Palmer’s idea about how literature might serve social science varies greatly from Emile Zola’s. If fiction-writers are observant, open-minded, and sensitive to the perspectives of everyone living in the places they depict, she argues, their stories could have sociological value. Experiments, determinism, and grand-scale laws play no role in her understanding of writing. Still, Palmer’s view might win approval from Zola, who loved research and filled notebooks with his observations of smells, sounds, and conflicts in the places he wrote about. Zola saw not just observation but active investigation as his duty and took hundreds of pages of notes before starting to write a new novel.Footnote 15

Arundhati Roy finds the notion of a novelist’s responsibility more troubling, writing that, »When it comes to writers and writing, I use words like ›onerous‹ and ›responsibility‹ with a heavy heart and not a small degree of sadness.«Footnote 16 Reflecting on the social role of a writer, she defends the right to make choices necessary to create good art, such as focusing on »an old aunt’s descent into madness« during a violent military coup, if that is where the writer discovers truth and beauty.Footnote 17 At the same time, Roy admits that »there is an intricate web of morality, rigor, and responsibility that art, that writing itself, imposes on a writer.«Footnote 18 Creating good art may mean facing, investigating, and struggling to represent a society’s greatest problems. In considering a writer’s responsibility, Roy thinks not so much about appropriation as about daring to represent social troubles at all. Fiction can suffer artistically if writers refuse to engage the social conflicts around them. Many readers, in the present and in the future, will be seeking representations of these conflicts and may read one’s story as sociology.

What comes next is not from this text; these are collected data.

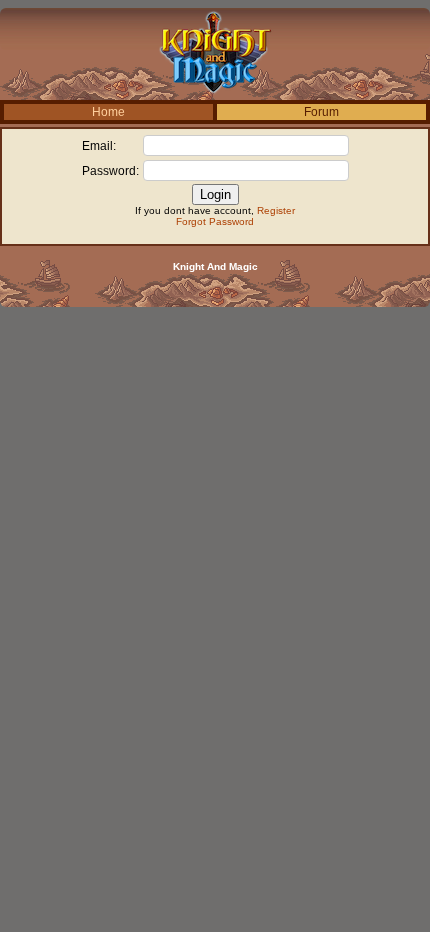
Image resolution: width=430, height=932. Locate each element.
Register (276, 210)
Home (108, 112)
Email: (99, 146)
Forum (321, 112)
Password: (110, 171)
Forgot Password (215, 221)
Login (215, 194)
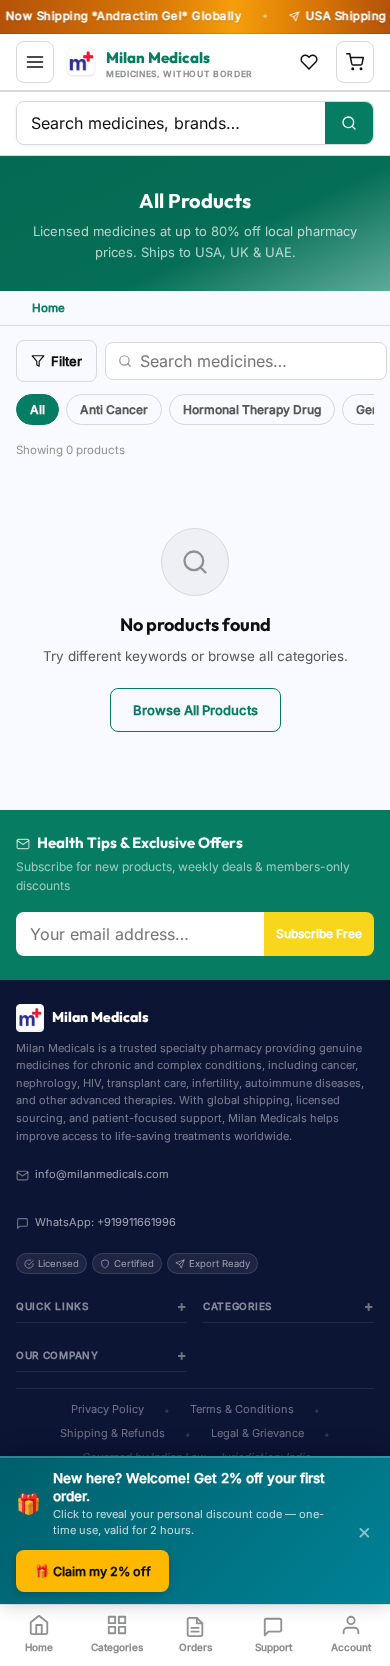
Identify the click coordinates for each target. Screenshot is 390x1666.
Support (273, 1647)
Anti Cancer (114, 409)
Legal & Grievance (257, 1433)
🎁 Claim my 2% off (92, 1571)
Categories (117, 1647)
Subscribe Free (319, 933)
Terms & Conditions (242, 1409)
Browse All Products (195, 710)
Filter (66, 361)
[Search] (349, 123)
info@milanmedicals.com (102, 1174)
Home (39, 1647)
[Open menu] (35, 62)
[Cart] (355, 62)
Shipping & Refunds (112, 1433)
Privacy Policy (107, 1409)
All (37, 409)
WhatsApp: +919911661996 (105, 1222)
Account (351, 1647)
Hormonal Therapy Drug (252, 409)
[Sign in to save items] (309, 62)
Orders (195, 1647)
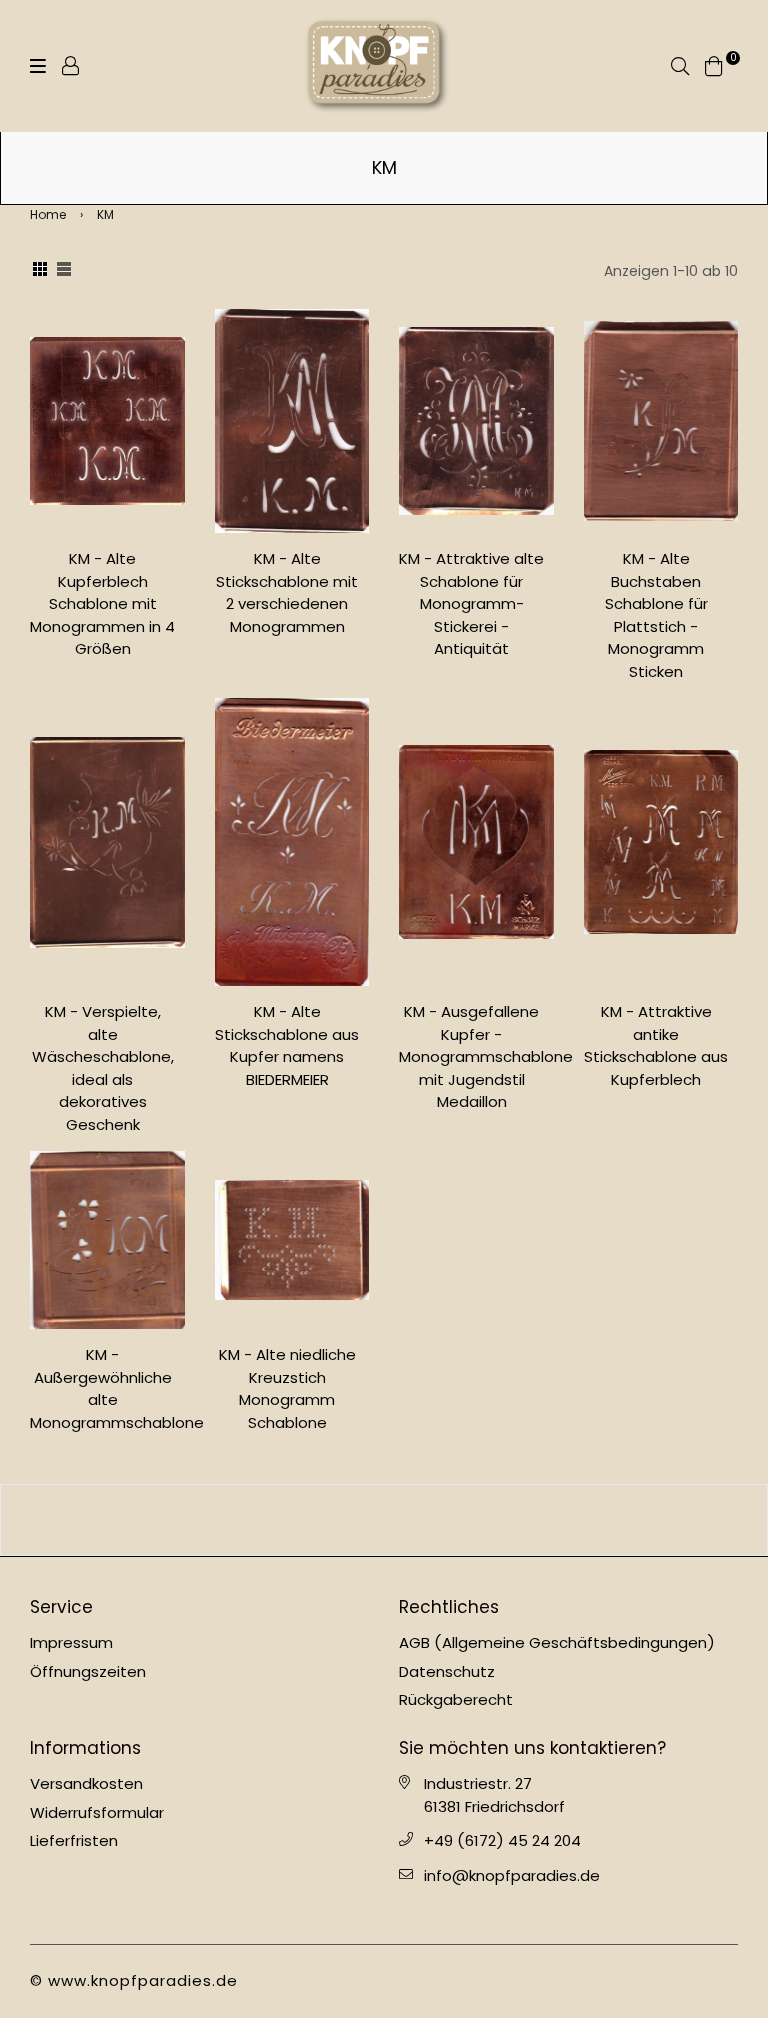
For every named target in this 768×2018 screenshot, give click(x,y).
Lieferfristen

In the interest of honesty, I should say that on the spectrum that appropriation debates imply, I stand close to the »artistic freedom« end. Restricting authors from writing about things beyond their experience censors artists and discourages them from exercising their imaginations. Besides creating a culture of fear, bans against depicting people different from oneself deny a writer’s ability to learn. Don’t the work and the joy of fiction-writing depend on imagining lives different from one’s own? As long as a writer is trying to learn and to create good art, who should have the right to say what he or she can write about?

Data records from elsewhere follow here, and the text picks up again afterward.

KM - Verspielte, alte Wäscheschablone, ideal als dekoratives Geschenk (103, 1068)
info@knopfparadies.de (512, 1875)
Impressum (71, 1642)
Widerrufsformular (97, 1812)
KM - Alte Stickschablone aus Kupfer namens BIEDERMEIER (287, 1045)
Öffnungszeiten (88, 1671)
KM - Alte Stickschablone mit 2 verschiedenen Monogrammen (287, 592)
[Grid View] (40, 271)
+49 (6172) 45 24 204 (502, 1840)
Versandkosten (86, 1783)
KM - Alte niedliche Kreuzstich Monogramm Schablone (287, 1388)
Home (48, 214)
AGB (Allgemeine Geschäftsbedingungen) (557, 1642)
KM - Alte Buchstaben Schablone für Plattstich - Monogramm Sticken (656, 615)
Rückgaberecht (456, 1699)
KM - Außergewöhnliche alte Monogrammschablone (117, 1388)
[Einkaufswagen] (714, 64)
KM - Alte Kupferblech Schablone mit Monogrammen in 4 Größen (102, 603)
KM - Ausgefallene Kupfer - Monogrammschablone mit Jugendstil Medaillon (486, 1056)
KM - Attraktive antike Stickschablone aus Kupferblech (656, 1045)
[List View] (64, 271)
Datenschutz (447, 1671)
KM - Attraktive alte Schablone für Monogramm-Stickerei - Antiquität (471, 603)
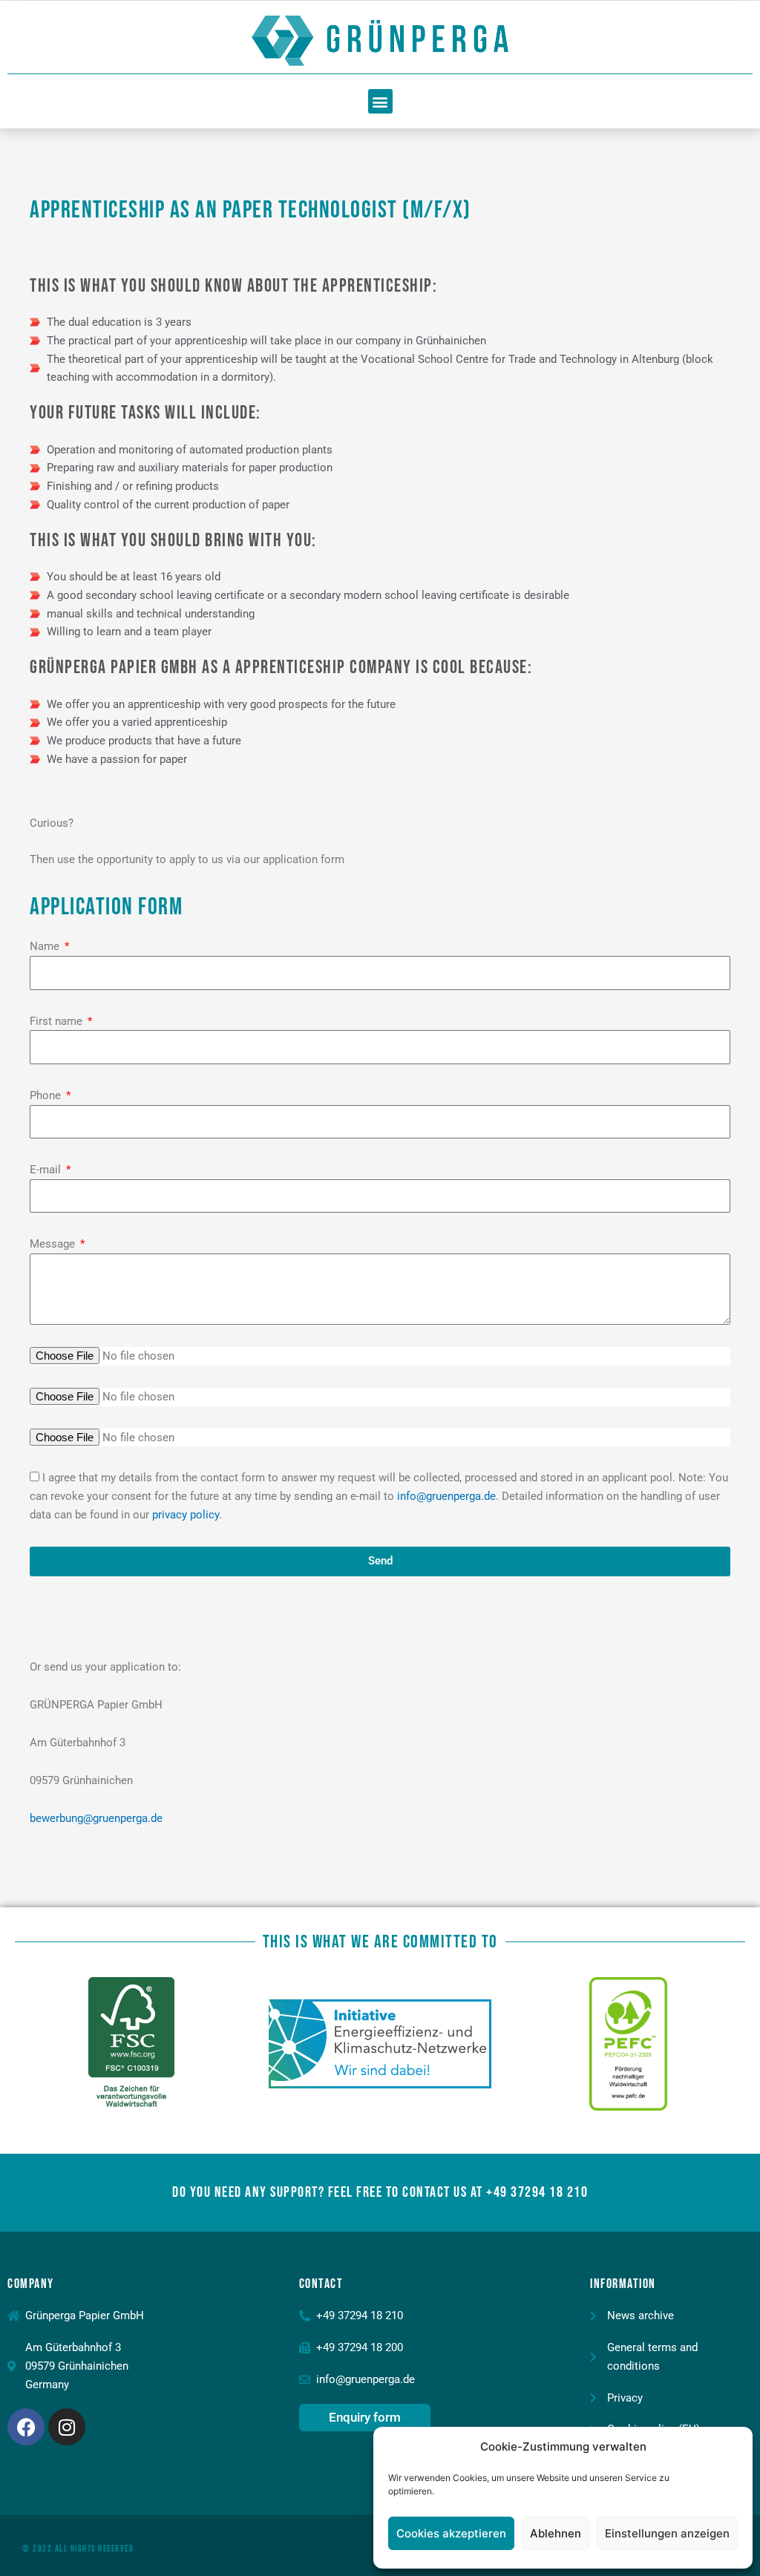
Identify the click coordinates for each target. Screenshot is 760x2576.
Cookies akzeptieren (451, 2533)
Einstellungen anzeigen (667, 2533)
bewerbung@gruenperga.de (96, 1818)
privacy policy (185, 1514)
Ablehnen (555, 2533)
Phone (47, 1095)
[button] (380, 101)
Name (46, 946)
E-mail (47, 1169)
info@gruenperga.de (446, 1496)
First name (57, 1021)
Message (54, 1244)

But whether writing stories of unfamiliar lives is exploitive or mind-opening is here beside the point. The fact that there are appropriation debates, and that Díaz, Palmer, and Roy are encouraging thoughts about writers’ (and MFA programs’) responsibilities, indicates that literature may indeed contain, involve, or reflect something more than the writer’s idiosyncratic mind. Regardless of what academic literary scholars think, novels are often read as capsules containing a culture. Novels emerge from lifetimes of research – if not documented and systematic, like Zola’s, then conducted through observations of fellow human beings and everything with which they interact. Some fiction-writers seem less perturbed than literary scholars by the notion that fiction conveys culture and might serve as a source of knowledge.

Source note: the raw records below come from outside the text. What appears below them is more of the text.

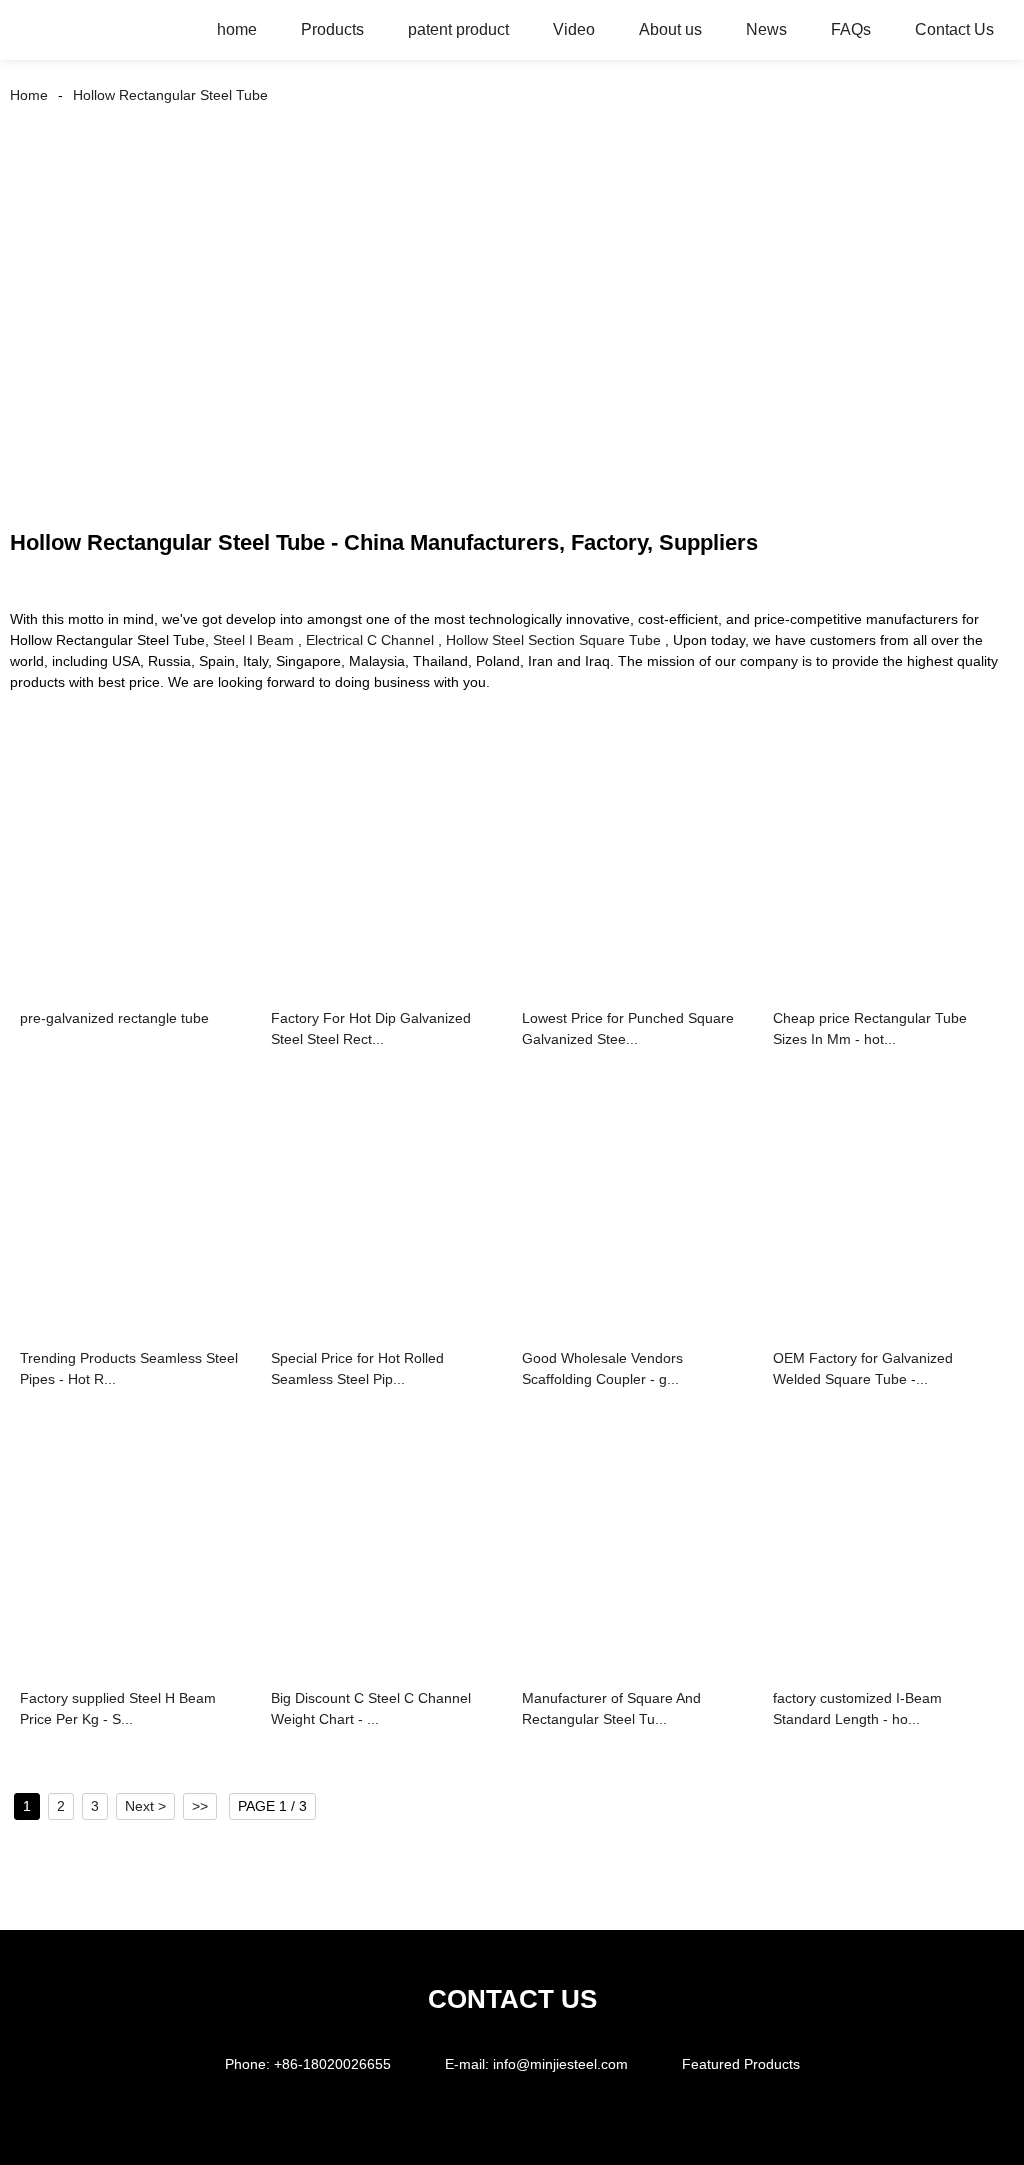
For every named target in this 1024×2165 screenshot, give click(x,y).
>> (200, 1806)
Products (332, 29)
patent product (458, 29)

At the same time, 21st-century writers’ warnings against appropriation challenge the idea that literature can incorporate any culture’s Geist. Only the slimmest fraction of people in any culture publish fiction, and these have not tended to be poor, female, or racially or ethnically marginalized individuals. Even within the realm of published fiction, as Franco Moretti has shown, literary scholars have focused their energy on a tiny portion of published works. Until recently, with digital humanities scholarship and Moretti’s practice of »distant reading,« scholars have been analyzing less than one percent of 19th-century British novels.Footnote 19 The scholars who reject claims that fiction contains or reveals culture may be motivated by reasons close to Díaz’s. If literature can convey Geist, whose Geist does it convey?